Welcome to ‘greenland’: A School of Dance Collaboration


“greenland” by University of Utah School of Dance (Photo via @uofudance instagram)

By Haley Freeman, Arts Writer


Welcome to “greenland,” a new collaborative work from the University of Utah School of Dance.

“greenland” is co-choreographed and co-directed by five School of Dance faculty artists, Daniel Clifton, Natalie Desch, Pamela Geber Handman, Eric Handman and Satu Hummasti. A new score by Clifton was made for the piece and original costumes were designed by the costume shop director, Christopher Larson, and the MDC costume shop. An original set was made by Technical Director William Peterson and the Marriott Center for Dance production team, and lighting design was done by Production Director Em Bertelli. There is a cast of 37 performers from the School of Modern Dance who all collaborated and danced in the piece as well.

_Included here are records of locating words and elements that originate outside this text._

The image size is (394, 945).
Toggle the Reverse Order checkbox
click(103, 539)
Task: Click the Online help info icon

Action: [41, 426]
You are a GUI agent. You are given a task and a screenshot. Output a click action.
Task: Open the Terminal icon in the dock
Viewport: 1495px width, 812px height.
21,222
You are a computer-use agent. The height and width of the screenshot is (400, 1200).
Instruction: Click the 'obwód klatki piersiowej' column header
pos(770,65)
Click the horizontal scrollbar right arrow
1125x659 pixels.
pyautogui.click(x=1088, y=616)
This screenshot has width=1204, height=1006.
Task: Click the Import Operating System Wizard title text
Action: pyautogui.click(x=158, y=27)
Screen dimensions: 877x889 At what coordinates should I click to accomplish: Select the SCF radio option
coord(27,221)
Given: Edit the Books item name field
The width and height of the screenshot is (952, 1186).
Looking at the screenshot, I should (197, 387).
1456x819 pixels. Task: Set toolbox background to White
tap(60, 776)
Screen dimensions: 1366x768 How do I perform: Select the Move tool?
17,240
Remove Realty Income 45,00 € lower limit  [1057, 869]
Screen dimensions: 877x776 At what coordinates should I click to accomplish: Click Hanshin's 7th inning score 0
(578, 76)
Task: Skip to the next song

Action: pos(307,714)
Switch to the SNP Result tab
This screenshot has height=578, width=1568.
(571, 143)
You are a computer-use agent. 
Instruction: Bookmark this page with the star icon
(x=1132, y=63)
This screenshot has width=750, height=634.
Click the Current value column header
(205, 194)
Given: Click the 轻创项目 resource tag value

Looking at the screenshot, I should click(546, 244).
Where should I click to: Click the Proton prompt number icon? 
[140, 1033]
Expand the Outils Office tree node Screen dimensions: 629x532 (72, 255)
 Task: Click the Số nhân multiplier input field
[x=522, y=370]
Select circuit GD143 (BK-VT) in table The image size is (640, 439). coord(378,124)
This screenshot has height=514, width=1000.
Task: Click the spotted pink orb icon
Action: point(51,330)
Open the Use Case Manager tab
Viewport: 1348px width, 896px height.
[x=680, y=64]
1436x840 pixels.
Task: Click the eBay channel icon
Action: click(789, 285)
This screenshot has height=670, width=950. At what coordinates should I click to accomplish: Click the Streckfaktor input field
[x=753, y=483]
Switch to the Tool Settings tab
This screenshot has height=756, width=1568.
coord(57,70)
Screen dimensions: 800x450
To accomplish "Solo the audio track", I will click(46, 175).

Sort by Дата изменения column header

With the large amount of people involved in “greenland,” I went in knowing it was going to be a very ambitious piece and wondered how the execution would be carried out. The program describes “greenland” as a non-narrative work that “explores how a sense of mass and scale contrasts with the minute and intimate.” 


Throughout the piece, dancers migrate from patches of land set around the stage. All of these patches eventually move except for one large square located downstage left. The dancers begin dressed identically in black long overcoats and throughout the piece they lose these for red, brown and other earth-toned outfits. The land shifts, as do the people, as they interact with each other in partnered lifts and weight sharing. 

I particularly enjoyed a recurring sequence throughout the performance where the cast of dancers would walk across the stage, out the back door and back onstage through the other back door, forming a never ending loop. This is effective and something I have not seen used before in a dance piece. While the loop occurred, a few dancers would be in front of the loop doing movement and I thought the contrast was very effective visually. 

The lighting design had a few shining moments, notably in a solo about halfway through the piece. A dancer, dressed all in red, lies on the grass and is basked in a sunlit glow from above the stage. She then begins dancing with such powerful grace, I could see that her body was simply a vessel for her soul. 

A Successful Collaboration

Part of the success of “greenland” is that, much to my initial concern, each department that collaborated on the piece was at the top of their game. The set was simple yet effective, the lighting was intentional yet not distracting, the dance was visually interesting and the music helped set a comfortable pace for the piece and transitioned nicely between the movements. 

I am a ballet bunhead till the day I die. However, when comparing performances I have seen from the School of Dance, the modern dance department seems to have a stronger voice and a spark I haven’t seen from the classical ballet shows this academic year. I’m not saying the ballet program should become more contemporary, but I think there is untapped athleticism and artistry from the School of Ballet in classical ballets by choreographers such as Balanchine or Robbins that have yet to be explored.

Explore ‘greenland’

“greenland” reminds us to reflect on the places we’ve been and the mark we’ve left behind. Although a non-narrative piece, those of us lucky enough to be in the audience traveled on a journey from past, present and future. We explored near and far in “greenland”.